At first, you think you can cover it up. It was a small thing. No big deal. But then it grows until, uh oh, it’s too late. Now, there are consequences. Maybe they are nonexistent this time. Maybe they are small. Or, maybe this was the last straw.

What is IT? Fault. When things go wrong, whether intentional or not. Did you break the vase (Brady Bunch Memories)?

Do you cover it up, or do you take your medicine and move forward? Are you having an argument with your spouse? Can you admit it when you are wrong, or do you stew about it? Try admitting it. It will do wonders.

Well, in the legal realm, lying about fault is the worst thing you can do. Why? Lies make people angry, and in the civil world, that is good for the plaintiff because if a jury sees a lie, they get mad, and then, they award more money. Of course, that’s if you catch them in the lie, and usually you do, whether it’s the plaintiff or the defendant.

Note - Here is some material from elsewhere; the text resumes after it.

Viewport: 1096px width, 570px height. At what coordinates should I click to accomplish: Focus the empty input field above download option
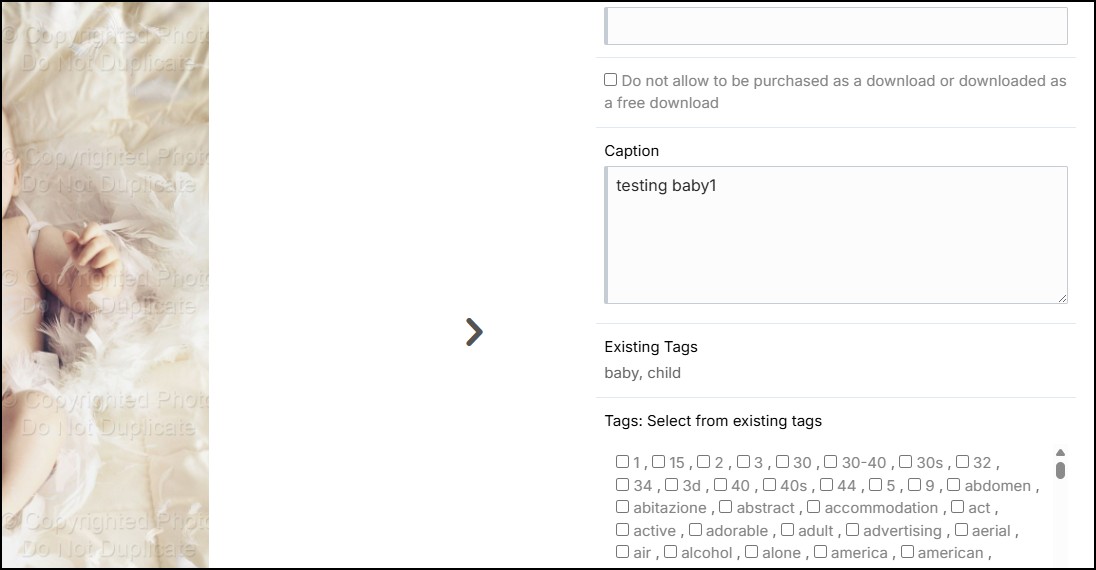click(x=836, y=26)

The University of Michigan has actually done a study with respect to its hospital and doctor apologies. This study shows what can happen if you apologize and admit you might have been wrong. A lawsuit may never be filed. Claims might decrease.

The same is true with respect to car wrecks. If you ran a red light, admit it. You have insurance to cover the claim, and this is why – in case you do wrong. Maybe, if you apologize, the other person won’t want to make a claim. Even if they do make a claim, you will take some of the sting out of their case by admitting fault.

We have had cases where people were seriously injured, and some killed, because another individual ran a red light, was speeding, or improperly changed lanes. Through our investigations, we have shown that these individuals were clearly at fault (witness statements, accident reconstruction, or even the event data recorder "black box"). Notwithstanding all of this information, the other party continues to deny fault. I’m wondering how they can sleep at night knowing that they have significantly affected the lives of others. Our clients get angry, and the case goes up in value. Can you imagine if the people just said, "I’m sorry. It was all my fault?"

This is also illustrated in the foreclosure mess. Can homeowners admit they overextended themselves? Can banks admit they were greedy? Can banks admit that they can’t handle the modification process properly? Everyone is so busy accusing the other that they forget that maybe a solution could be reached if the substantive issues were discussed instead of pointing the finger.